Algo más que una medalla para Dolores Vázquez

Ilustración

Ilustración / Elisa Martínez

La ministra Ana Redondo entregó el lunes la Medalla a la Promoción de los Valores de Igualdad a Dolores Vázquez con motivo de la celebración del Día Internacional de la Visibilidad Lésbica. Esta ciudadana de 73 años fue víctima hace 26 de uno de los errores judiciales más garrafales que se recuerdan en España, perpetrado tras un linchamiento mediático brutal. Fue condenada por un jurado popular a 15 años y un día de cárcel por el asesinato de la joven de 19 años Rocío Wanninkhof, la hija de su expareja Alicia Hornos, que desapareció cerca de Mijas en 1999 y a quien se encontró apuñalada y su cadáver quemado. Vázquez pasó 17 meses encerrada antes de ser liberada, cuando el Tribunal Superior de Justicia de Andalucía ordenó repetir el juicio, al constatar que su sentencia carecía de solidez y no se habían aportado pruebas fehacientes en su contra.

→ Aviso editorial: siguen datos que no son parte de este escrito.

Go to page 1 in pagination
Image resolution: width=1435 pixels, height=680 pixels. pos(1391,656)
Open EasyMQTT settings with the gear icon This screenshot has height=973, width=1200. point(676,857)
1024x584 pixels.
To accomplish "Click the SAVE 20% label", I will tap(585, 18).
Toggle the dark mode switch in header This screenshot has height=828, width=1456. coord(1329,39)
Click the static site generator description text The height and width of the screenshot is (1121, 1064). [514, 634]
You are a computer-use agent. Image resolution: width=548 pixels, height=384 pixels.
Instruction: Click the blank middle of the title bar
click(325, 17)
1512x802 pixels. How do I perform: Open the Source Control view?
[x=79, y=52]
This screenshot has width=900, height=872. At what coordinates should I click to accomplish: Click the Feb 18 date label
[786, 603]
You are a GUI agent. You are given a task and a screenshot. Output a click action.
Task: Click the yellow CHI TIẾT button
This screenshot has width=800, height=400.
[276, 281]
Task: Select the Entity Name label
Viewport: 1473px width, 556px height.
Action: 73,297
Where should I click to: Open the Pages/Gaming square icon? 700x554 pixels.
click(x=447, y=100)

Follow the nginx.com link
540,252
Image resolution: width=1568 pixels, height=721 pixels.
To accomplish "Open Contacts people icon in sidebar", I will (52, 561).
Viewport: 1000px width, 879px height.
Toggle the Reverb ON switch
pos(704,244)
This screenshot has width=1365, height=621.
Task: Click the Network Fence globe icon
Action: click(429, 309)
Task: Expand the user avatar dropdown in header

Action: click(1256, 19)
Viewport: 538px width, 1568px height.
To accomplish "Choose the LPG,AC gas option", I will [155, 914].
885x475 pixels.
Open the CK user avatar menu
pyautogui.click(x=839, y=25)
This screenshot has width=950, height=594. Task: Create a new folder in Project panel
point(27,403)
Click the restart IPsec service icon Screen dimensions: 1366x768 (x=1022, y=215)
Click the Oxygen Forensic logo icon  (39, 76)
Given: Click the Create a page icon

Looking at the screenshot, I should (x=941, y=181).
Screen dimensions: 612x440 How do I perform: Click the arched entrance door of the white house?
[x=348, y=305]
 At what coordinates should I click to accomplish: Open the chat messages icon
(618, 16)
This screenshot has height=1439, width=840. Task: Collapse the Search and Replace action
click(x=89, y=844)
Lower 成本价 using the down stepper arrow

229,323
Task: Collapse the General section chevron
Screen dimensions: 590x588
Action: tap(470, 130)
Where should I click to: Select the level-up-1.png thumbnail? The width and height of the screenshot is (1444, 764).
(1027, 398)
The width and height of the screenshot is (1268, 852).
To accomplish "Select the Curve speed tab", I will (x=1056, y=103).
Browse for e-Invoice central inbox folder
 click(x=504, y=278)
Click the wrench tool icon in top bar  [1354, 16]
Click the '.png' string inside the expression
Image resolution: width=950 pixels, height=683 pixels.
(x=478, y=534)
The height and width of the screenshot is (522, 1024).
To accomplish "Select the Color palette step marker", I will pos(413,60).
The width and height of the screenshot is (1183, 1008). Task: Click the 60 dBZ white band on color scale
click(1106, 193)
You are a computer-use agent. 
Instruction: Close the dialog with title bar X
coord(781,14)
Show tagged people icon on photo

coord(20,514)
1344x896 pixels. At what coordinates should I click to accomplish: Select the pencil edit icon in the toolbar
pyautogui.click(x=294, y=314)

No hizo falta que volviera al banquillo, pues en 2003 indicios hallados en la escena de otra muerte violenta, la de la chica de 17 años Sonia Carabantes, asociaron ambos crímenes y apuntaron al verdadero autor, el ciudadano británico Tony King. Exonerada totalmente, Dolores Vázquez se mudó a Inglaterra para escapar de la presión social y con posterioridad regresó a su Galicia natal, donde ahora reside.

“He perdonado, he aprendido a vivir y a querer”, dijo Vázquez el lunes. Si de algo ha servido el homenaje que le rindieron fue para traer de nuevo a la palestra, en el tiempo de nostalgia tóxica que atravesamos, la peor cara del país que fuimos no hace tanto. Con unos medios, en especial las televisiones, que encontraron a la villana perfecta en aquella lesbiana de gesto serio, profesional de situación desahogada, y la transformaron en la mujer fría, calculadora y agresiva que necesitaban. La desastrosa instrucción del caso compró ese perfil falso y la acusada fue castigada tras un juicio plagado de irregularidades donde se llegó a escuchar el testimonio de una vidente y de una psicóloga que describió su personalidad como “homosexual reprimida” y maltratadora. El propio fiscal la describió como “muy pusilánime y muy gallega” y realizó preguntas sobre si en la cama ejercía de hombre. A falta de indicios mejores, huellas dactilares o restos biológicos, ni tampoco de un móvil plausible fuera de los celos o la mala convivencia con Rocío, se le condenó por su aspecto y orientación sexual. Preguntado en el Congreso por la investigación de la Guardia Civil dejada en evidencia, el entonces ministro del Interior Ángel Acebes la justificó en el “perfil delincuencial” de Vázquez. Ni una palabra de que se asignara un bajo riesgo al verdadero asesino, criminal múltiple y agresor sexual buscado en su país de cuya presencia en Málaga alertó la policía británica.

Bien está la medalla de Igualdad de Dolores Vázquez, cuya intimidad se expuso con morbo para escarnio público. Pero nunca ha recibido una petición de perdón en condiciones del Estado que destruyó su reputación y torció su vida. Una disculpa de los estamentos concretos que le fallaron estrepitosamente, policiales y judiciales. Justicia le ofreció 120.000 euros, indemnización que ella rechazó por insuficiente, y ahora sobrevive con una pensión mínima porque no pudo cotizar los años necesarios. A lo mejor el Gobierno le tiene que dar un par de vueltas a eso. Seguro que los causantes de su desdicha disfrutan de sus opíparas jubilaciones calculadas en el tope máximo legal.